START Extract provided
At the Center for Disaster Philanthropy (CDP), we say that all philanthropists are disaster philanthropists seeking to strengthen communities.
Prior to 2020, this adage was a way to remind donors that no matter their focus or mission, there was a tie-in for them in supporting a community’s response to and recovery from a disaster. But with the COVID-19 pandemic and accompanying crises, philanthropy’s role in aiding society has reached new heights of relevance.
Where do root causes end and disasters begin?
Recent research from CDP and Candid finds that, in the face of COVID-19, funders have leaned in and are working for the good of others like never before. With more than $11.9 billion awarded for COVID-19 response globally, many grantmakers and major donors have demonstrated that not only can they be generous in a crisis, but they can lead others by showing how to help as well.
Philanthropy’s substantial response to the pandemic is unique in disaster-related giving as institutional funders and major donors have not traditionally seen a central role for themselves in responding to disasters. More focused on the long view of addressing the root causes of society’s ills, many in philanthropy often defer to government agencies, such as FEMA, to both tackle the immediate suffering caused by disasters and support the long path to recovery that follows (which most often occurs out of the spotlight).
However, the concurrence of the COVID-19 pandemic, a movement for racial justice powered with new urgency, and numerous disasters from natural hazards across the United States are forcing all of us to question if this bifurcated approach is working.
Many of my colleagues in the sector have written about the need for philanthropy to shift from being verbal allies for societal change to active advocates, such as ABFE’s call to action, signed by more than 60 Black foundation chief executives, urging philanthropy to stem anti-Black racism. We need a similar transformation in how grantmakers and donors perceive their role in responding immediately to disasters, supporting equitable recovery, and boosting communities’ capacity to withstand future catastrophes.
While working with communities during the recovery period following a disaster is the norm for CDP, we decided that it was vital to support COVID-19 response efforts that provided immediate aid and relief to those most impacted. You can imagine our surprise, then, that some of the “immediate needs” identified by communities were all about long-term approaches to addressing societal ills. Sound familiar?
In our approach to response and recovery, we must recognize that some communities are more vulnerable to disasters due to structural inequalities and discrimination. Projects that address food deserts, healthcare gaps, and child-care needs should focus on individuals often left furthest behind or at specific risk — including immigrants, low-income families, and Indigenous people — and explore how to mitigate those risks.
We need to fund programs that lessen the impact of natural hazards and help affected people recover and build back better. For example, if your organization supports education, in a post-hurricane environment you might look beyond rebuilding the brick and mortar of a school and seek to address the achievement gap. If you are focused on housing issues, you might address mortgage redlining and recognize that homes are often a critical component of safe and healthy learning environments for children.
END Extract provided
START Supplied data
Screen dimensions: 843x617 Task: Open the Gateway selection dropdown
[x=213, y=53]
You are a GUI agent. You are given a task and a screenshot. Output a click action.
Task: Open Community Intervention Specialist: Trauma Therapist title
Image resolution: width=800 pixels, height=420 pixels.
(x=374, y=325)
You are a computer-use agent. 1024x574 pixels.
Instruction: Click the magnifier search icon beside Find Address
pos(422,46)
END Supplied data
START Supplied data
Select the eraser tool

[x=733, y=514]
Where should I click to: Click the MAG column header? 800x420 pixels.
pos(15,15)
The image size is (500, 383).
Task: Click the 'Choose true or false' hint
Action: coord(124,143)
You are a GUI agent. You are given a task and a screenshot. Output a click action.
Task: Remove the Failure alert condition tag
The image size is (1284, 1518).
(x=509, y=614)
END Supplied data
> _Instructions_:
[1] Reproduce the passage of the article on disaster philanthropy that begins at the words "Philanthropy’s substantial response" and stops after the words "approach is working.".
[2] Write the next part of the article on disaster philanthropy, starting after its final sentence.

> _Answers for the exercise_:
[1]
Philanthropy’s substantial response to the pandemic is unique in disaster-related giving as institutional funders and major donors have not traditionally seen a central role for themselves in responding to disasters. More focused on the long view of addressing the root causes of society’s ills, many in philanthropy often defer to government agencies, such as FEMA, to both tackle the immediate suffering caused by disasters and support the long path to recovery that follows (which most often occurs out of the spotlight).
However, the concurrence of the COVID-19 pandemic, a movement for racial justice powered with new urgency, and numerous disasters from natural hazards across the United States are forcing all of us to question if this bifurcated approach is working.

[2]
Start with localization and build from there
In our COVID-19 response, CDP listened to local organizations working with affected communities during the pandemic and sought their guidance. What we heard steered us to programming that recognizes the interconnectivity of immediate needs and longer-term solutions, and that works to address both.
For example, CDP funded food security projects that provide for the immediate needs of meal distribution centers or food banks and also reinforce local agro-economies by purchasing supplies from small-scale farmers. Additionally, we provided support for rights-based advocacy, mass media, and educational programming to help ensure that communities have access to vital information about the pandemic. These efforts went even further by explaining how healthcare issues, the 2020 Census, and voting were essential to building these communities’ power and future well-being.
The pandemic is an experiential equalizer. We all now know how it feels when a disaster enters our home, our family, and our community — uninvited and unwanted. Even our capacity to manage the disaster is a shared experience. It is no different whether the hazard is an illness, fire, wind, or rain — it will affect everyone individually.
There has never been a greater need for philanthropy to refresh its image of itself and take on a civic responsibility to aid the country and the world towards a common prosperous future. With that goal, here are some tips on how we can be most impactful in ensuring a vibrant and thriving future for all:
Practice courageous leadership. Find ways to aid others on their path towards a shared purpose, despite uncertainties. For example, in June, five foundations committed to increasing their grant giving by $1.7 billion over the next two years to help stabilize and sustain the nonprofit sector.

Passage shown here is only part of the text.